Virtual Pipelining allows you to modify and transform your data for either real-time access for use in down-stream analytic tools, or as a migration tool to move data from source to target. Scenarios for using Virtual Pipeline might be when you want to:
- make structural changes,
- join across multiple clouds and databases,
- create calculated fields,
- run data quality checks,
- migrate data from source to target, or
- provide real-time access to pipeline source systems
On the top of the screen, it is the navigation bar. Data Sources are listed on the left-hand side while the data pipeline design panel is one the right-hand side.
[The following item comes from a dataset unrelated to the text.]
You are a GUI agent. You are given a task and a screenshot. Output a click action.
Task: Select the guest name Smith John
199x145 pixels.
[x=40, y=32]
There are two tabs on the top of left panel, Data Sources & Data Pipeline.
Left panel tabs
Data Sources Tab
The default tab of the left panel is the Data Sources Tab, listed here are 3 different types of datasources, namely, Physical, Logical and Streaming Datasources.
3 types of Data Sources
Endusers can use the button on the right end to expand / collapse the list of datasources. By default those 3 datasource lists are all expanded.
Buttons to expand / collapse
Data Pipelines Tab
The structure of Data Pipeline is two-hierarchy, similar as Datasources (database - table). At first, there are Pipeline Containers. By clicking the name of container, enduser will see the Pipelines inside each container.
If you want to create a container, click the yellow plus button beside the label Pipeline Containers.
If you want to start to build your pipeline inside a specific container, please click the yellow plus button beside the container name. The number in the brackets shows the total count of pipeline containers.
Also, the red trash bin button is to delete the whole container, note that all pipelines inside this container would be deleted as well.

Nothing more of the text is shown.